Until these authentication tools leave the research lab, we’re left with two choices: We can either continue to use the same password (or variations thereof) across multiple websites, or we can allow tools like 1Password, LastPass, and the like to create strong passwords unique to each service. Given the increasing worry with which companies like Facebook are regarding the Adobe security breach — largely because it knows that at least some users relied on the same password for both services — trusting these apps to create unique passwords seems like a far better option.

 

Relying on these services won’t come without a cost. Typing a short, insecure password is often quicker than clicking and tapping around an app that stores and supplies login credentials on command. Not knowing your passwords might become a problem when these services fail, disappear, or are themselves compromised.
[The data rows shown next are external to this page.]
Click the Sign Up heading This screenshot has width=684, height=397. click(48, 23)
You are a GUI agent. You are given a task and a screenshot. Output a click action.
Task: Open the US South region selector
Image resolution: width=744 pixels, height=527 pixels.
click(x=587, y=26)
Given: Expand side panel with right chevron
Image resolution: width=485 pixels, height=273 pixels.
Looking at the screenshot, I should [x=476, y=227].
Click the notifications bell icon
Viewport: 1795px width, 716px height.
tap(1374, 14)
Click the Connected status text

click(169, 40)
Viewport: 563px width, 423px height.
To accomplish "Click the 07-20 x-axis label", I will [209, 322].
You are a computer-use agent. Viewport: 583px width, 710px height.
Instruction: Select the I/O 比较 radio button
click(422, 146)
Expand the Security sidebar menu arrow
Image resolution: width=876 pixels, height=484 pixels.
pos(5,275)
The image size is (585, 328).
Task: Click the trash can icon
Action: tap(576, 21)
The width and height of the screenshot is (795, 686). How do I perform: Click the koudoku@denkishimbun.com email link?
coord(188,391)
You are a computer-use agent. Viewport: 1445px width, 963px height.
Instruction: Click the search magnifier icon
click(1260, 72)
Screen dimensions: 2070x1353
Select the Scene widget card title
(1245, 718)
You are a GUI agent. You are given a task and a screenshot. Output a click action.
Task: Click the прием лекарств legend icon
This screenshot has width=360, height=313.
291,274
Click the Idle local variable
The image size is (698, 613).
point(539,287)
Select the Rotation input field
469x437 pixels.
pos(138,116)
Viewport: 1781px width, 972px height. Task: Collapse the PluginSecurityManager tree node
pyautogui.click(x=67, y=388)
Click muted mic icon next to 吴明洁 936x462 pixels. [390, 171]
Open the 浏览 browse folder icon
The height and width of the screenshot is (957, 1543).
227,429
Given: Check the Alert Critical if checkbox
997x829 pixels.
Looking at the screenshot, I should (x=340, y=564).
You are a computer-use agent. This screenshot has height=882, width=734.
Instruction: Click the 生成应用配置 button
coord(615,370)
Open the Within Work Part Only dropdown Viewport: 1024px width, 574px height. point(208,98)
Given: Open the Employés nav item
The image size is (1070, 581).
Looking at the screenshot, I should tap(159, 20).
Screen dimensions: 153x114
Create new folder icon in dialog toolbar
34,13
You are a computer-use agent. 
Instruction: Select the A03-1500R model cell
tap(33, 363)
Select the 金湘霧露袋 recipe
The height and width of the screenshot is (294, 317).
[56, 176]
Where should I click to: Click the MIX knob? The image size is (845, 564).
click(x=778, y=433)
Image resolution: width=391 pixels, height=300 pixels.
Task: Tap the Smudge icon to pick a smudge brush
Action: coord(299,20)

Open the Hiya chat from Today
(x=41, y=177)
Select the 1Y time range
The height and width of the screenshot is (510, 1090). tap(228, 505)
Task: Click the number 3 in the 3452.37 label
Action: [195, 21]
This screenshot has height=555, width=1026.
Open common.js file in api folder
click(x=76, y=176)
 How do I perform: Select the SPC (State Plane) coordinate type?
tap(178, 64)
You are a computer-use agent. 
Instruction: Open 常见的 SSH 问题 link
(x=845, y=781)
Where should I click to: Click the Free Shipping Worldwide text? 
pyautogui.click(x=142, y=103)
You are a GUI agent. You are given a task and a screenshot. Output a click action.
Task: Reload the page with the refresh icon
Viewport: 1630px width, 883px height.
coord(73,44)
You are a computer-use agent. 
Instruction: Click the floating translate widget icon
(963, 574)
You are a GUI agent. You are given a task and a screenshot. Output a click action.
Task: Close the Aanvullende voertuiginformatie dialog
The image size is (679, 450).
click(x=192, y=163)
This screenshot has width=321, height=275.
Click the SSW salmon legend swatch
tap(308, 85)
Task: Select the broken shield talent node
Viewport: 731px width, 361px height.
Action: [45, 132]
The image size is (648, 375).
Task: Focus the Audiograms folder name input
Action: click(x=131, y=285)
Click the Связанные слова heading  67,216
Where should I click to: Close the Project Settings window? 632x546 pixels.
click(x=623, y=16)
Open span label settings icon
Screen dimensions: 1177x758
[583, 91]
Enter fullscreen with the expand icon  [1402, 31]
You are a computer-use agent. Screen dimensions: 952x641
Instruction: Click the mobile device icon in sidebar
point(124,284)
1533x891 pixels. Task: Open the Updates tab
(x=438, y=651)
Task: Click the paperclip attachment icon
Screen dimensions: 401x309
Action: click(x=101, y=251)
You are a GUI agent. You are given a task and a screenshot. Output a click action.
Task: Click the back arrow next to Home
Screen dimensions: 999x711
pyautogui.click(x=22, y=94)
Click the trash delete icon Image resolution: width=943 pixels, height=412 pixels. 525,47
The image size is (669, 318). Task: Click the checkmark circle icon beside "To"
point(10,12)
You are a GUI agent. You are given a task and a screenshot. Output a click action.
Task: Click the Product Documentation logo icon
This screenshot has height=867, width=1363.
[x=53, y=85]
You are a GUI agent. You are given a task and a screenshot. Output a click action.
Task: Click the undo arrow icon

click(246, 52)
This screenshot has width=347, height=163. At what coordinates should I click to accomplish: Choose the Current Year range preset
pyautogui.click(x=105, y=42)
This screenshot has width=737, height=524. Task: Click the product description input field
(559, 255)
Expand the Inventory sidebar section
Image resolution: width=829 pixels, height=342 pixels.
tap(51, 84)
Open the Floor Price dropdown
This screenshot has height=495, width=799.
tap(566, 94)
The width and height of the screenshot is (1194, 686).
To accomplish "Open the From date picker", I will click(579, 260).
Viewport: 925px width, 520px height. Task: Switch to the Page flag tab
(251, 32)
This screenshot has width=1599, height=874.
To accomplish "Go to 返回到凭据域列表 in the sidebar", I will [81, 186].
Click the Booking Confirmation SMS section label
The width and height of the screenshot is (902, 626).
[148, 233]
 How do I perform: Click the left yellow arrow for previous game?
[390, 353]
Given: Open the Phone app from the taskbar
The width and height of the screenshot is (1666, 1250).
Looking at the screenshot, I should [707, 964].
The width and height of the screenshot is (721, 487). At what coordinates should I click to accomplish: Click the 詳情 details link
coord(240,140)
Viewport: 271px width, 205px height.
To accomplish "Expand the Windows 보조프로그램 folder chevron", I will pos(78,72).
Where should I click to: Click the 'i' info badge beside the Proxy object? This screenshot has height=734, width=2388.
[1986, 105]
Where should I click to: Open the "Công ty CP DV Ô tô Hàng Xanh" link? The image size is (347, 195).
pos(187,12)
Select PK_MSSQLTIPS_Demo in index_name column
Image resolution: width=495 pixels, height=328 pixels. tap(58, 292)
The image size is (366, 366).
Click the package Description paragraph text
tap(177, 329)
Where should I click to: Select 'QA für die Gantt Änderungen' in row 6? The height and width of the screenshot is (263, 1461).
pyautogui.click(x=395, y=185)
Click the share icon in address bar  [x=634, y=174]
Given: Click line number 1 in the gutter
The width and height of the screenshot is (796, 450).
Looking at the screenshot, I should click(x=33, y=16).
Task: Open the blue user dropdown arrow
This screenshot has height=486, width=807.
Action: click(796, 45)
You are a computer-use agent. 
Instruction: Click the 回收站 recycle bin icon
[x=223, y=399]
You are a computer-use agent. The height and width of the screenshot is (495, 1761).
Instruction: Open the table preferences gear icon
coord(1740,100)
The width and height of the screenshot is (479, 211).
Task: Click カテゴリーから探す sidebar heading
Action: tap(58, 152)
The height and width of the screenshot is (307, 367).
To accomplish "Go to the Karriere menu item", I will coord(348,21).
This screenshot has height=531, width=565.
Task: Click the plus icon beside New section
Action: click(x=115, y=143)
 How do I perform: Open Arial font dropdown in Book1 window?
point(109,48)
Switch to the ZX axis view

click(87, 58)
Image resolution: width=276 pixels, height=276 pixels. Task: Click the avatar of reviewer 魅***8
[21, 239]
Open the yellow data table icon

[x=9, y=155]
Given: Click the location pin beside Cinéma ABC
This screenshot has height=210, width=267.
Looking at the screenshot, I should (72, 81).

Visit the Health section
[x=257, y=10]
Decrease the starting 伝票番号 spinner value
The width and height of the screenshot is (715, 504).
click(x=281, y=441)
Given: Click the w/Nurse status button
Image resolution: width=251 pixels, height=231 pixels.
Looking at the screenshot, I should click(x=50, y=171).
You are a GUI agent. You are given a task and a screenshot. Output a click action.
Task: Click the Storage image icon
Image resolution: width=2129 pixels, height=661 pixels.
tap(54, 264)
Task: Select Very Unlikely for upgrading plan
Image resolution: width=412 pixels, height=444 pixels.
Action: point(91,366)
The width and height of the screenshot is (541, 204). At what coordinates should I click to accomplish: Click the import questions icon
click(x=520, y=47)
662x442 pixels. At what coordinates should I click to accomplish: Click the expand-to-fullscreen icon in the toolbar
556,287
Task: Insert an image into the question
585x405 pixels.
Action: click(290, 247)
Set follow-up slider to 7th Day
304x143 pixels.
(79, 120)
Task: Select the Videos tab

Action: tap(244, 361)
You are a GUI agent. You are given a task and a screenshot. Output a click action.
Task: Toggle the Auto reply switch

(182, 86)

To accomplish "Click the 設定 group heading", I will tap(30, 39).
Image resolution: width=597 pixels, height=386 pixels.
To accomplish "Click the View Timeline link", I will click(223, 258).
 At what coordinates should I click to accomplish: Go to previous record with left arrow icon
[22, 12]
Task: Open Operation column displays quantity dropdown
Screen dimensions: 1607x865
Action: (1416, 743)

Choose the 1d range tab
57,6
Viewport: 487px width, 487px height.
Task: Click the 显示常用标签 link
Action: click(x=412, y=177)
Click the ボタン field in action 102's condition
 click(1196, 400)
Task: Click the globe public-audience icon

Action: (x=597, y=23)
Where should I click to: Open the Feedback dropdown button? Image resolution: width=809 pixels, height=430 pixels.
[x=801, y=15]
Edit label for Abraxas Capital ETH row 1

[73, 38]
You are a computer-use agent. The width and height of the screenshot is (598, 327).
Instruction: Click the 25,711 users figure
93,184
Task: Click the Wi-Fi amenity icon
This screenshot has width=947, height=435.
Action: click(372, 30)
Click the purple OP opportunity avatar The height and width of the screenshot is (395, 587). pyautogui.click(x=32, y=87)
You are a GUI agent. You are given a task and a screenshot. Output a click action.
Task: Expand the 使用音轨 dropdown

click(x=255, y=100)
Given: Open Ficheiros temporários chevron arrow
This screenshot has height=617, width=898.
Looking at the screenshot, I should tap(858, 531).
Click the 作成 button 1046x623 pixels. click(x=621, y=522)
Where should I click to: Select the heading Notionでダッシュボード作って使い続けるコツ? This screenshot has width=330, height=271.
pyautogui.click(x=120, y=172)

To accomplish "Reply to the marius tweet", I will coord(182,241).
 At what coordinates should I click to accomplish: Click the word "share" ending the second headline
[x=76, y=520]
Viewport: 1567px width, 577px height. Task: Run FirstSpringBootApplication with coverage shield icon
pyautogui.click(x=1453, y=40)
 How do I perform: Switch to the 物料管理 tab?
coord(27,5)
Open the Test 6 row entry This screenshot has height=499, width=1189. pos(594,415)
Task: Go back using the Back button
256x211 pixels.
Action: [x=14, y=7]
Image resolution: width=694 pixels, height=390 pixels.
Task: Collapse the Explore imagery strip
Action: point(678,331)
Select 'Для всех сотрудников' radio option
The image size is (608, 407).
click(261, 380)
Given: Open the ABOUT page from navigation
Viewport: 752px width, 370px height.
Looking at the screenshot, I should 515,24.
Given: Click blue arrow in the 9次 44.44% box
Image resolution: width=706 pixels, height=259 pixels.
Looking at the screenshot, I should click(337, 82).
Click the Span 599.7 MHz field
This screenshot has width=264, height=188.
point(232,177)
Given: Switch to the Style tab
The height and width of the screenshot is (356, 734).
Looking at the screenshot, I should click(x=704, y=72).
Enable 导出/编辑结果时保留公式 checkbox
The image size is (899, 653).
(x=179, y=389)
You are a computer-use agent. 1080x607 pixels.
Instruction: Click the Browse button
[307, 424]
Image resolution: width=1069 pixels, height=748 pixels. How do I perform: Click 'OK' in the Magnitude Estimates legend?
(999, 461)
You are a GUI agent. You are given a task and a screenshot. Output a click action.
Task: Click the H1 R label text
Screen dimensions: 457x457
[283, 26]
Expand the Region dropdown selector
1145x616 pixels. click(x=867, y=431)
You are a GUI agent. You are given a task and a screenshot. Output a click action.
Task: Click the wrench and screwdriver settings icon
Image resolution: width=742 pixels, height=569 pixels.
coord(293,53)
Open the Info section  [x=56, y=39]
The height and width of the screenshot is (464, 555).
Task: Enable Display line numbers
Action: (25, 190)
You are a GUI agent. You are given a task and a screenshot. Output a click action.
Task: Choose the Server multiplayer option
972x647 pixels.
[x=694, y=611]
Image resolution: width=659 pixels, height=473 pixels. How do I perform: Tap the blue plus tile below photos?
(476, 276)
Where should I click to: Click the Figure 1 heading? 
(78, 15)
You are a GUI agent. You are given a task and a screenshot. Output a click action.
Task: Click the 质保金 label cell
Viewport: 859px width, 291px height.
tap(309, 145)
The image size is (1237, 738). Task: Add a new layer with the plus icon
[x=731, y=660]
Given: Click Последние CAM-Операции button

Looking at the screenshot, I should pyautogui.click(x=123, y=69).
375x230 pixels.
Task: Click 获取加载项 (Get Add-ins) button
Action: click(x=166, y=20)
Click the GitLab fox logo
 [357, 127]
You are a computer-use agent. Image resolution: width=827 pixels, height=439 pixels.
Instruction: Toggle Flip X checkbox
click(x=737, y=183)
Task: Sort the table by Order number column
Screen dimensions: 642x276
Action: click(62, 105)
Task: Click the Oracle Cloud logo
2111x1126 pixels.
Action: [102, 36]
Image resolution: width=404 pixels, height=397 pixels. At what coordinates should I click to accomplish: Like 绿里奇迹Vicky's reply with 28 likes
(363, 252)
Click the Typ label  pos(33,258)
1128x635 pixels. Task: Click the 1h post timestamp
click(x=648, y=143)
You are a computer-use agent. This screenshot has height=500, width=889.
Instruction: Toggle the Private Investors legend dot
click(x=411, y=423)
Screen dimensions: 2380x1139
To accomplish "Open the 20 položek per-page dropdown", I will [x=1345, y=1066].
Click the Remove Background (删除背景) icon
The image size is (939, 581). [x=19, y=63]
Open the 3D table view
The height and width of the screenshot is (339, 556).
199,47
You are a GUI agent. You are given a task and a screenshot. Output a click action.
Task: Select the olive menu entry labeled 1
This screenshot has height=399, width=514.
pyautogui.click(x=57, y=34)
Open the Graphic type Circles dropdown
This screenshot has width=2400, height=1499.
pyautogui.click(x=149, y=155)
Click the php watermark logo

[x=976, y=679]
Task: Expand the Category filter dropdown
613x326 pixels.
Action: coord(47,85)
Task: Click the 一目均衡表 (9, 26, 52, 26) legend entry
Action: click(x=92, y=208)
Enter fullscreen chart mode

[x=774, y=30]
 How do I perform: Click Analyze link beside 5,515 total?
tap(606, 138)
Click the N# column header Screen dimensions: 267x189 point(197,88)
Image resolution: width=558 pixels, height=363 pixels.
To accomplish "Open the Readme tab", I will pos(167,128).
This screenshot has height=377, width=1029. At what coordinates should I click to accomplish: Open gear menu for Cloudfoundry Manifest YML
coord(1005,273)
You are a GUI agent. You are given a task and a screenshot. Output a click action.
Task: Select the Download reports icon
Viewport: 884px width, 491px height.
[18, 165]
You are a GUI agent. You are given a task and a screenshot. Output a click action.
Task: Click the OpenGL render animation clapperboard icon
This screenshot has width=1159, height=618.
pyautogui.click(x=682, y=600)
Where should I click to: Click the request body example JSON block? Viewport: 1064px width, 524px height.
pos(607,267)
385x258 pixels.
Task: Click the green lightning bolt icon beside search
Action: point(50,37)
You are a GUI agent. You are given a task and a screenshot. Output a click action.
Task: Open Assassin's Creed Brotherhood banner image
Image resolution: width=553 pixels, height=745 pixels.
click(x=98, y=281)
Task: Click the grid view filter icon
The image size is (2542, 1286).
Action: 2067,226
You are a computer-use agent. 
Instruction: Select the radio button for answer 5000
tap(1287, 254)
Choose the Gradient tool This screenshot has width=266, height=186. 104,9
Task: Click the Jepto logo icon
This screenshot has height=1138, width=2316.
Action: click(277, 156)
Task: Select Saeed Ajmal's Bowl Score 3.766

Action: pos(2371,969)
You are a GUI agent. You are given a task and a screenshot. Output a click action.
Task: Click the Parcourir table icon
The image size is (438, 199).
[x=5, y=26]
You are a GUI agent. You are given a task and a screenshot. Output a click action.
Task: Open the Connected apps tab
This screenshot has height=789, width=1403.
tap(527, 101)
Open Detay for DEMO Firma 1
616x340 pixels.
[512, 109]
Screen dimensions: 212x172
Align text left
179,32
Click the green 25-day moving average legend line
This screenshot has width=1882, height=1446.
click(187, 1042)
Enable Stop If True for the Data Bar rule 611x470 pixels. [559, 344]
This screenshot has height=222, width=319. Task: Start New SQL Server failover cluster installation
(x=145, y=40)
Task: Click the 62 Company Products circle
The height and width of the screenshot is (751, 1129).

The pills that Motorola is working on and the fingerprint scanner Apple is trying to perfect won’t feature such limitations, but they’re not yet able to become the primary way through which we access our many devices and services.

 

This won’t solve all of our security woes. The hackings of Wired’s Mat Honan and PandoDaily’s own Adam Penenberg show that determined hackers can use all kinds of tools to gain access to our digital lives. (Examples include “misplaced” thumb drives, seemingly innocent requests to use a computer for some innocuous task, and “social engineering” that turns customer representatives at companies like Apple and Amazon into particularly helpful accomplices.)

 

But using strong, unique passwords could still help users keep their information secure, as Adobe’s security breach shows. It’s a bit like my colleague David Holmes’ argument that companies and consumers should still encrypt their data even though the NSA has reportedly sought to weaken encryption standards:

 

without robust encryption standards, there’s no way to keep large tech companies accountable for their data. Google and Yahoo can simply say, ‘We didn’t know!’ like a man who ‘accidentally’ leaves the backdoor unlocked, so a murderer can kill his wife, and they can split the insurance money. If the doors are dead-bolted, and the NSA still gets in, then we know something’s not right. But we shouldn’t let companies hide behind incompetency and the notion that ‘encryption doesn’t matter.’

 

There are plenty of ways that passwords can be weakened. Companies could use weak encryption, transmit the data in an insecure way, or allow someone to reset the password with little more than a phone call and some publicly-available information. But using the same password across a variety of sites and then hoping that the exposure of that password won’t lead to serious problems is foolish at best.

 

Passwords aren’t perfect, but their biggest problem isn’t technical: it’s us. The fallout from Adobe’s security breach makes that clear, and might finally help attempts to replace passwords receive the attention they need so that we might eventually be swallowing pills, getting tattoos, and relying on our thumbs to access our digital lives.

 

Those tools won’t come without their own drawbacks — key among them the fact that a password can be changed but a fingerprint can’t be — but they will likely be more secure than “nathaniel1234″ or “applemotts” would be.

 

We’ve already trusted much of our lives to technology. Maybe it’s time to trust those same technologies to keep us secure. We’ve proven that we’re incapable of doing so ourselves — could the machines fare better? That’s what much of this research seeks to answer, and what many might be wondering as this security breach continues to make headlines and affect much of their digital lives.